Imaginer un monde alternatif pour mieux faire le portrait du nôtre, c’est aussi l’option choisie en mars dernier par David Simon (The Wire, Treme) dans The Plot Against America, sa mini-série adaptée du roman de Philip Roth. Dans cette uchronie glaçante, on assiste, impuissants, à une version de l’histoire dans laquelle l’aviateur Charles Lindbergh aurait été élu président à la place de Roosevelt en 1941, signé un pacte de non-agression avec l’Allemagne nazie, et laissé se répandre dans la société américaine le poison de l’antisémitisme. À sept mois de l’élection présidentielle, le héraut de la fiction télé de gauche sait très bien ce qu’il fait.

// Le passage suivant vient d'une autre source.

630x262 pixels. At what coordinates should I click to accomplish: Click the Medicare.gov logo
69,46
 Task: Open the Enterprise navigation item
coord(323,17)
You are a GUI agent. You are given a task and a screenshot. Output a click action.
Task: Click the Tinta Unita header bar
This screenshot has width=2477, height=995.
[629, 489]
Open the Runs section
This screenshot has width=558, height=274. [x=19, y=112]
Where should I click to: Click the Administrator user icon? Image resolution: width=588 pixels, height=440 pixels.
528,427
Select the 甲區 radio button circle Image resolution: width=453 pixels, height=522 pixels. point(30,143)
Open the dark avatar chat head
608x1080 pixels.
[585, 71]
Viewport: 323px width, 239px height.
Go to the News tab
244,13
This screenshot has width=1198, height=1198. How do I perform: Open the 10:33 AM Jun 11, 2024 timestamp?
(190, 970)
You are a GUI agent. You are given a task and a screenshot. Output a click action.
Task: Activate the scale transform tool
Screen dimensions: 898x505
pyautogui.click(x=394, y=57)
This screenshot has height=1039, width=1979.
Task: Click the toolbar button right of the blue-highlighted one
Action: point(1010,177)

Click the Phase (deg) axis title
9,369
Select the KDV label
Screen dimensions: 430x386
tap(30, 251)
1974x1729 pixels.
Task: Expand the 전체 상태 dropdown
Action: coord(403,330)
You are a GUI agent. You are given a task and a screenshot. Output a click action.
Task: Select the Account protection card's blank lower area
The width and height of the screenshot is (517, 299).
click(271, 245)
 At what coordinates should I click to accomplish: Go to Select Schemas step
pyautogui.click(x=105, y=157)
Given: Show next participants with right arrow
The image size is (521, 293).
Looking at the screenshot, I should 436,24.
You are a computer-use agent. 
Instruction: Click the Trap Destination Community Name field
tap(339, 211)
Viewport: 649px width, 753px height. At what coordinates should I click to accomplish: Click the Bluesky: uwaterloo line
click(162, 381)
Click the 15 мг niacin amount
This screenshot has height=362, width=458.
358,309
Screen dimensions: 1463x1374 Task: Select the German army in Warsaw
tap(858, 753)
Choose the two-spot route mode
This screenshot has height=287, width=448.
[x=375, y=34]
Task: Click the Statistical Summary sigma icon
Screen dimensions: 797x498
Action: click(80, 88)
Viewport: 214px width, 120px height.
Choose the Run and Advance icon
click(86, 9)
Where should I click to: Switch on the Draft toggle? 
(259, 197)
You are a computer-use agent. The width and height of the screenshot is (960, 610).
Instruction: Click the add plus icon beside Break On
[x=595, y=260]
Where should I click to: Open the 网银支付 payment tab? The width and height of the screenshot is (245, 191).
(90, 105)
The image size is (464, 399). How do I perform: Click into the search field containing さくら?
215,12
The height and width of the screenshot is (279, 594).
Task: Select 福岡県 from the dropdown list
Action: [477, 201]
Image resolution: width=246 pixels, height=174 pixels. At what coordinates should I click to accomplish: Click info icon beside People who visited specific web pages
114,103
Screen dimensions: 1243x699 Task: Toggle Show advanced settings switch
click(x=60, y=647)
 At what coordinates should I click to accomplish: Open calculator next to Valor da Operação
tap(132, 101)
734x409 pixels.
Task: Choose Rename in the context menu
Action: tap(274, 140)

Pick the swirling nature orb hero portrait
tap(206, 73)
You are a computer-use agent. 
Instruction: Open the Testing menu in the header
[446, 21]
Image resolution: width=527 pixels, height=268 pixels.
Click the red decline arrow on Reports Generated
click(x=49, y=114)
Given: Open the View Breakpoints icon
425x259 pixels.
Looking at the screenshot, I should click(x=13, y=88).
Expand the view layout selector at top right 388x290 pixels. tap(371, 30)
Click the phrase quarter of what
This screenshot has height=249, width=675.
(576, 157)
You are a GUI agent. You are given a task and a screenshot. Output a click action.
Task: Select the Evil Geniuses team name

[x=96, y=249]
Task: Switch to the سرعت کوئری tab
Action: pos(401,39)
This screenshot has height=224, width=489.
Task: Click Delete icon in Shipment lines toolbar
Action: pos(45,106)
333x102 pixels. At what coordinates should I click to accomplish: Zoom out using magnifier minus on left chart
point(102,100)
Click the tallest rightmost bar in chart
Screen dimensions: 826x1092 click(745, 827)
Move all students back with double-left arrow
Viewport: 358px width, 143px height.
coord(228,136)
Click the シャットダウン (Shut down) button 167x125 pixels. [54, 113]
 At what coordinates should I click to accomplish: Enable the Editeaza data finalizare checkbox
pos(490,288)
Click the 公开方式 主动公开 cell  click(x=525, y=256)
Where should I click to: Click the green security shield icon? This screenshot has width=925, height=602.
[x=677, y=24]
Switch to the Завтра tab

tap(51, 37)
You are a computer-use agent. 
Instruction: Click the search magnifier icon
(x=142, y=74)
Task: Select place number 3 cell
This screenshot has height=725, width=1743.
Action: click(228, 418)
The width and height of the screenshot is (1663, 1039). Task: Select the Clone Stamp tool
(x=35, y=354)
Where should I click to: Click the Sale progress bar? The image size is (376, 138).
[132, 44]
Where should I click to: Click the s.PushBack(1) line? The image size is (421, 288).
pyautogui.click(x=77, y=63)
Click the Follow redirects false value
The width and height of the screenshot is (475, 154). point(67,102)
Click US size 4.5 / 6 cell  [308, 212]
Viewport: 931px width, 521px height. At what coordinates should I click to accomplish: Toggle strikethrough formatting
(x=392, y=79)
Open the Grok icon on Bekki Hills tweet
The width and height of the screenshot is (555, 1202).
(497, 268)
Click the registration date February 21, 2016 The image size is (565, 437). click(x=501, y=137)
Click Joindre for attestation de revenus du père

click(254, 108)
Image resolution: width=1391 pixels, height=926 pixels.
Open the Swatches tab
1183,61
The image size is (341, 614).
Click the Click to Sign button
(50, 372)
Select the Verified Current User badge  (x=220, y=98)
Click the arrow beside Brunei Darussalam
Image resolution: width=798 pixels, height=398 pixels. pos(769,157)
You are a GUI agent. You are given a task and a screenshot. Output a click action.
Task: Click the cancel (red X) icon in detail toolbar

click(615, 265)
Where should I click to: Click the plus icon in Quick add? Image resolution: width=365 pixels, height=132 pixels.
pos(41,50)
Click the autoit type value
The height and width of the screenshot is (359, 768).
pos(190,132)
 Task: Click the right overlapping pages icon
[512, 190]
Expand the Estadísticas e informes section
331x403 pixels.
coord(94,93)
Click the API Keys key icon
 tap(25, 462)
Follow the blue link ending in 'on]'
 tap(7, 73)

En déplaçant, dans une réalité fantasmée, la figure de Trump sur celle d’un autre populiste xénophobe, il veut ouvrir les yeux aux Américains : non, le locataire viriliste de la Maison Blanche n’est pas en train de rendre l’Amérique « great again », mais au contraire d’en trahir l’idéal démocratique originel en dépliant un programme de haine qui légitime les suprémacistes blancs, fait flamber le racisme et la violence… Et divise profondément la nation.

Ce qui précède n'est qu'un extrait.